*Work required:* From the records below, copy each line that has the word "commande" in it.

━━━ Source material

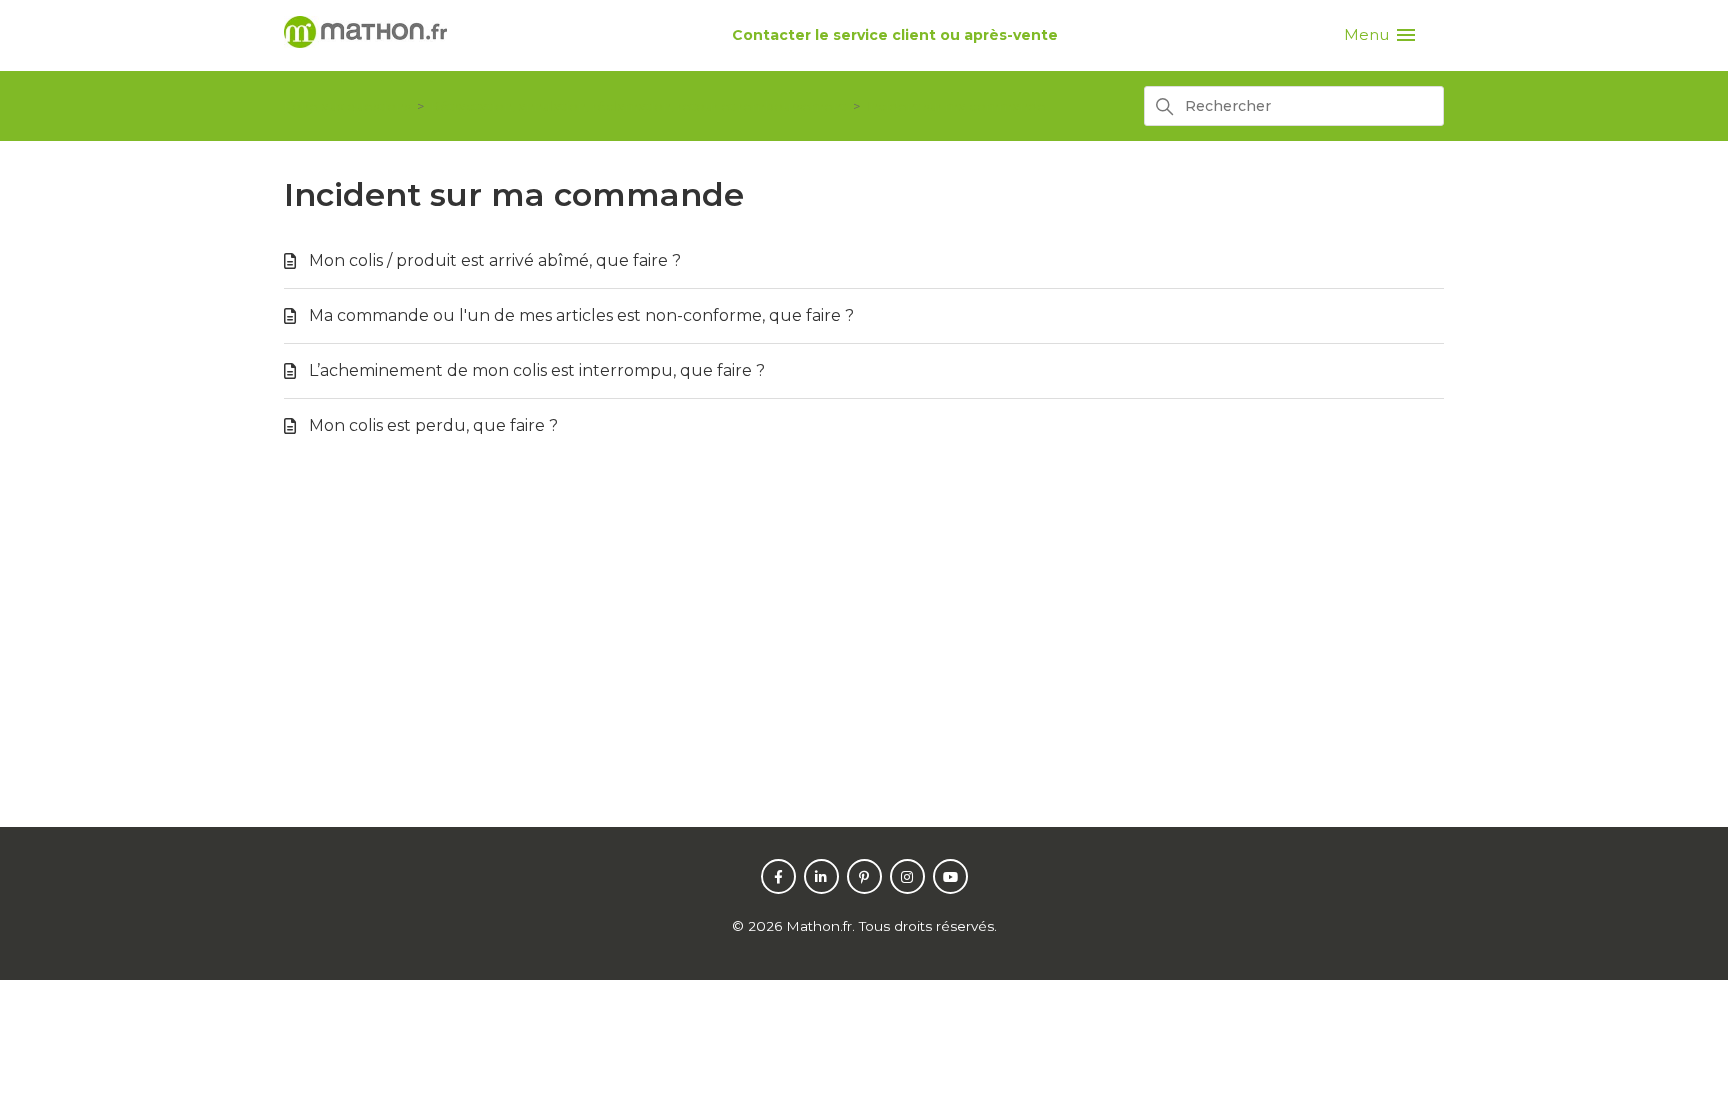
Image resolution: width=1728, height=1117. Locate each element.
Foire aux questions (347, 106)
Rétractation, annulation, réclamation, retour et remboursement (638, 106)
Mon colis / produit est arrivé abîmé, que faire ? (495, 260)
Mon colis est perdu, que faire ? (433, 425)
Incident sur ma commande (956, 106)
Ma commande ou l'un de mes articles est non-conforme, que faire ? (581, 315)
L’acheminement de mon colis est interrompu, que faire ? (537, 370)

━━━━━━

*Result of the exercise:*
Incident sur ma commande (956, 106)
Ma commande ou l'un de mes articles est non-conforme, que faire ? (581, 315)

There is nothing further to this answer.